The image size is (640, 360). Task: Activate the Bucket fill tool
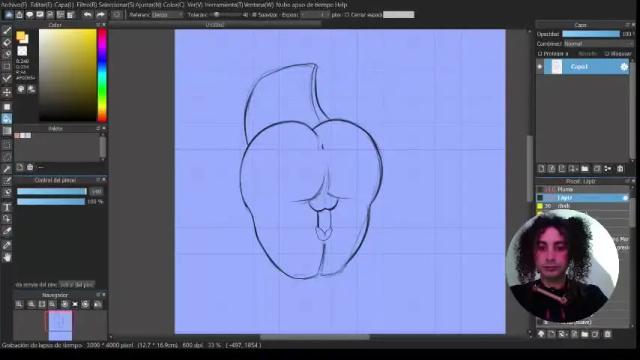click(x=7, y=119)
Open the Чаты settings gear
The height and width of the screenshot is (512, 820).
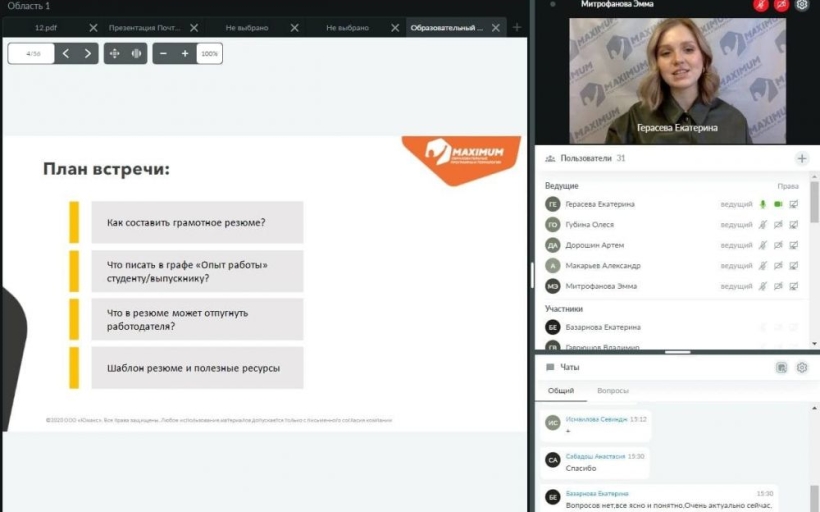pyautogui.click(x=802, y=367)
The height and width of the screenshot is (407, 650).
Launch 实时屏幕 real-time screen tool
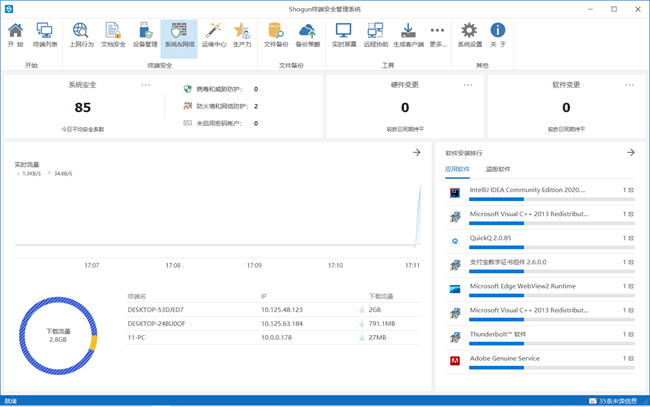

*-*-*

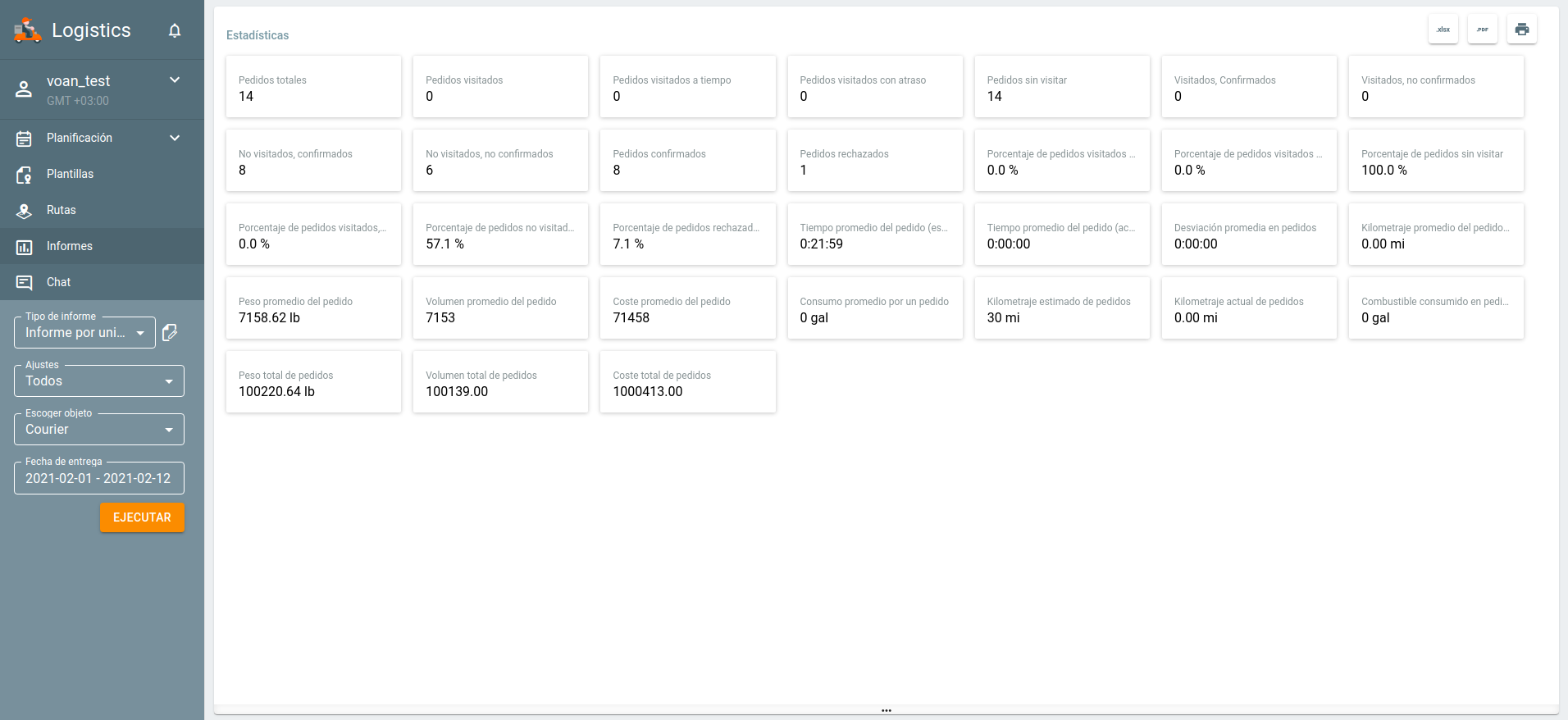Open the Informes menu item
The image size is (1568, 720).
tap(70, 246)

*-*-*

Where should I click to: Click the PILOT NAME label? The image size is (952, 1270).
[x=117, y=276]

*-*-*

YOUR ASSIGNMENT: Only one stretch of the listing above is to be duplicated: the lines from the one containing "The image size is (640, 360)." through the one containing "Launch 实时屏幕 real-time screen tool", both included. Copy them exactly, minus the pictures.

THE COMPLETED TASK:
The image size is (640, 360). Task: Activate the Bucket fill tool
click(x=7, y=119)
Open the Чаты settings gear
The height and width of the screenshot is (512, 820).
pyautogui.click(x=802, y=367)
The height and width of the screenshot is (407, 650).
Launch 实时屏幕 real-time screen tool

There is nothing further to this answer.